En octubre de 1945 presentó su dimisión como director del laboratorio. Su creciente
preocupación por una potencial guerra nuclear contra Rusia lo llevó hasta Washington para
entrevistarse con el presidente Truman. La incomprensión que el jefe de Estado demostró
sobre la catástrofe que se avecinaba desesperó de tal modo al científico que se atrevió a
decirle: “Señor presidente, siento que tengo las manos manchadas de sangre”. Truman,
enfurecido, dio por terminada la reunión. Más adelante se regodearía comentando en su
círculo que Oppenheimer no era más que un científico llorón.
Pese a su fracaso en este encuentro, el físico siguió insistiendo. Su urgencia por volver a
meter al genio nuclear en la botella se intensificó cuando, el 29 de agosto de 1949, la Unión
Soviética arrojó una bomba atómica en un punto aislado de Kazajistán. Estados Unidos no
iba a renunciar a su momentánea supremacía bélica y, en 1952, detonó el primer artefacto
termonuclear de 10,4 megatrones en una isla del Pacífico. Lo llamaron bomba H.

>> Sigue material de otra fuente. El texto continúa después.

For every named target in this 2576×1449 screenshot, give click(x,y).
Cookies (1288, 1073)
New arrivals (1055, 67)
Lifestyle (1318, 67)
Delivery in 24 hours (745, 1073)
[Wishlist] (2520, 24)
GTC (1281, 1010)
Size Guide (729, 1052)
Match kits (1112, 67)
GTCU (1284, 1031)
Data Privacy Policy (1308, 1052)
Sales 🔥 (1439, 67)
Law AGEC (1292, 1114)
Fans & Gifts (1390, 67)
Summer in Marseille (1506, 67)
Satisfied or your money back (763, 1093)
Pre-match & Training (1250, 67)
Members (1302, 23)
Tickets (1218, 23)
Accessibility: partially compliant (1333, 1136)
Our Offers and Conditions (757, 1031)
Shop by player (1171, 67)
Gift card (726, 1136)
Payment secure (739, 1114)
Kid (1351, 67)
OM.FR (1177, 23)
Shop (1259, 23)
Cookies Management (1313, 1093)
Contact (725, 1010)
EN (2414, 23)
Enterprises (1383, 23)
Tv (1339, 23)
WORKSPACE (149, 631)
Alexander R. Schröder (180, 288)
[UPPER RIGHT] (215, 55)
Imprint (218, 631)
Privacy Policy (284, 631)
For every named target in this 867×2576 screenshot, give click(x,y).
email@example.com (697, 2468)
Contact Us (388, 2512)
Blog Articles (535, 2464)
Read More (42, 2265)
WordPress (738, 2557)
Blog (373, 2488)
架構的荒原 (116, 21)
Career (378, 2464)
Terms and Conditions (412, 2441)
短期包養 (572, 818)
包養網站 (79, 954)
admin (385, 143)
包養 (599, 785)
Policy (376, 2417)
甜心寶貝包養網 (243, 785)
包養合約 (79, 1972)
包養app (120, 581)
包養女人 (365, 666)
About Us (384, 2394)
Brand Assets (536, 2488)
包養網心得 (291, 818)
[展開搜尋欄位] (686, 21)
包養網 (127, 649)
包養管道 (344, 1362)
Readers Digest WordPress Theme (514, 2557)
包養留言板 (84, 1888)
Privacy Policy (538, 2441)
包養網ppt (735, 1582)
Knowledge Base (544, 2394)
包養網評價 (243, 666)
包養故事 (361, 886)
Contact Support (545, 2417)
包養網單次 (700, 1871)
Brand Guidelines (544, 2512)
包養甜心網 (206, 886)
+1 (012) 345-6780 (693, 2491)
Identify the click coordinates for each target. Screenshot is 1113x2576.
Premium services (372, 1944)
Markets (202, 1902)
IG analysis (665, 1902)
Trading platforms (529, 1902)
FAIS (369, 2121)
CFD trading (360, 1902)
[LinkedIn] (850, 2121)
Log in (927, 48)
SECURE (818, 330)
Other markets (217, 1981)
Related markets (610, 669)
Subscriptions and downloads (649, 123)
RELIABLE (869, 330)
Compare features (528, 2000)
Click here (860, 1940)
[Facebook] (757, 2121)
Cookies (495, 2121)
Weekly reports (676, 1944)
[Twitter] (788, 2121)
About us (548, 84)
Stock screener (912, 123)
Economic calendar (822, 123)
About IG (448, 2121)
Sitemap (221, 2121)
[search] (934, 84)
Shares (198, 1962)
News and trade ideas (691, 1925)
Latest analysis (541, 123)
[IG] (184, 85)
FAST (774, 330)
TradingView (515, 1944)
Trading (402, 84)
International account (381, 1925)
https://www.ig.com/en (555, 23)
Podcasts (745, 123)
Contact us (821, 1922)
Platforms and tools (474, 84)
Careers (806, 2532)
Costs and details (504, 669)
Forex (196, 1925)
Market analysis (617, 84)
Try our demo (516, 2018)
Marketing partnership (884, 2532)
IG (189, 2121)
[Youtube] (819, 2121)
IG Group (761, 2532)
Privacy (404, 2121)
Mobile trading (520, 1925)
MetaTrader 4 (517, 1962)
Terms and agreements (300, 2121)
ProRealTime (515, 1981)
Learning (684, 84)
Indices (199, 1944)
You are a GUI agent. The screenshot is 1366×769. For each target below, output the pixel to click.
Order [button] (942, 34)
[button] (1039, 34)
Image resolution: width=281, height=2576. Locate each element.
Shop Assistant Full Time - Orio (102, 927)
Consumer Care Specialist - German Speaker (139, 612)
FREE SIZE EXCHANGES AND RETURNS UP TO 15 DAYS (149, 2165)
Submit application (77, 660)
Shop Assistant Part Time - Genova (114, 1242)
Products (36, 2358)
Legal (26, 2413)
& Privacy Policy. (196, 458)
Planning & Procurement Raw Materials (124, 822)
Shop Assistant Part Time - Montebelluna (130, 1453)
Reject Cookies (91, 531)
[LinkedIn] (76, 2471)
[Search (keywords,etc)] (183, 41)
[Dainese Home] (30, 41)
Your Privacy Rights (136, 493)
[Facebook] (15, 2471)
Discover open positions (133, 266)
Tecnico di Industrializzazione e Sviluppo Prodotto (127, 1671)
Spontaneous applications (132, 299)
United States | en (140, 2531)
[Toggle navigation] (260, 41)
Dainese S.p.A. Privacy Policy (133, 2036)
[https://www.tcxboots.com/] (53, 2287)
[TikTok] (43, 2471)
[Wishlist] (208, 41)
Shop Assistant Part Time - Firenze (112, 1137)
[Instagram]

Los reclamos de Oppie por detener las pruebas nucleares le hicieron objeto de una brutal
campaña de desprestigio orquestada por Lewis Strauss, un banquero anticomunista que
presidía la Comisión de Energía Atómica y que veía rojos hasta en la sopa. Los escarceos
juveniles de Oppenheimer con el comunismo —había mucho material de espionaje para
tejer una trama en su contra— fue el subterfugio perfecto para fraguar un juicio que
arruinara su reputación y revocara
sus credenciales de seguridad.
Grandes voces de la ciencia, entre ellas, las de sus colegas del Instituto de Estudios
Avanzados de Princeton (lujos como Einstein, Dirac, Pauli, Bohr) se alzaron para denunciar
el carácter inquisitorial de la audiencia, que recordaba a las cacerías de brujas del siglo XVII.
Y aunque una parte de la prensa se cebó con él, otra lo pintó como el nuevo Galileo, un
mártir de la ciencia en los albores de la Guerra Fría.
Oppenheimer jamás se recuperó del golpe y, en los años sucesivos, procuró mantener un
perfil bajo, a la sombra de la autocensura. Continuó con sus actividades académicas en
Princeton hasta 1966. Un año después murió a causa de cáncer.
Su existencia dramática y errática, llena de giros y matices, ascensos meteóricos y caídas
apoteósicas sigue cautivando. Nolan lo sabe bien y por eso ha elegido a Cillian Murphy, la
estrella de Peaky Blinders, para fumar la pipa, ajustarse el porkie y revivir, por fin, al
Prometeo que le robó el fuego atómico a los dioses.